* PAGE EXCERPT *
====================

Opened 8 years ago

Closed 8 years ago

#941 closed error (fixed)

Global model fails after 1 day

Reported by: cbirch Owned by: willie
Component: UM Model Keywords: NaN, time step
Cc: Platform: HECToR
UM Version: 7.3

Description

Hi,

I'm setting up 3 new nested grids (global-12km-4km) over Oman, India and Mozambique and I am running different case studiies (i.e. different dates) over each of them. The global vn7.3 used to make the LBC's for the 12km nest runs for the the required 48 hours for the Oman and India case studies but for the Mozambique case study the job falls over after about 24 hours. The job ID is xhrnc, the start dump is /work/n02/n02/cbirch/start_files/wave_clouds/20100926_qwqg00.T+0 and the .leave file is xhrnc000.xhrnc.d12286.t113329.leave.

I have tried halving the timestep - this got it to run for more like 30 than 24 hours but then failed.

====================

* DATASET SECTION *
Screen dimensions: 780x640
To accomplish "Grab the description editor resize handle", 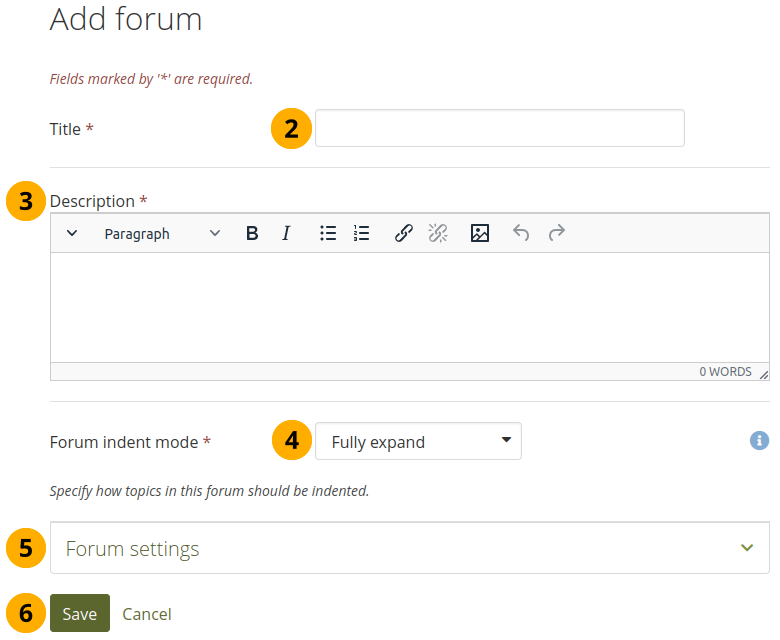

====================

* EXERCISE AIM *
Write out the ticket word for word, starting at "#941 closed error" and ending at "file is xhrnc000.xhrnc.d12286.t113329.leave.". Work only from the ticket and ignore the listing.

* COMPLETED TASK *
#941 closed error (fixed)

Global model fails after 1 day

Reported by: cbirch Owned by: willie
Component: UM Model Keywords: NaN, time step
Cc: Platform: HECToR
UM Version: 7.3

Description

Hi,

I'm setting up 3 new nested grids (global-12km-4km) over Oman, India and Mozambique and I am running different case studiies (i.e. different dates) over each of them. The global vn7.3 used to make the LBC's for the 12km nest runs for the the required 48 hours for the Oman and India case studies but for the Mozambique case study the job falls over after about 24 hours. The job ID is xhrnc, the start dump is /work/n02/n02/cbirch/start_files/wave_clouds/20100926_qwqg00.T+0 and the .leave file is xhrnc000.xhrnc.d12286.t113329.leave.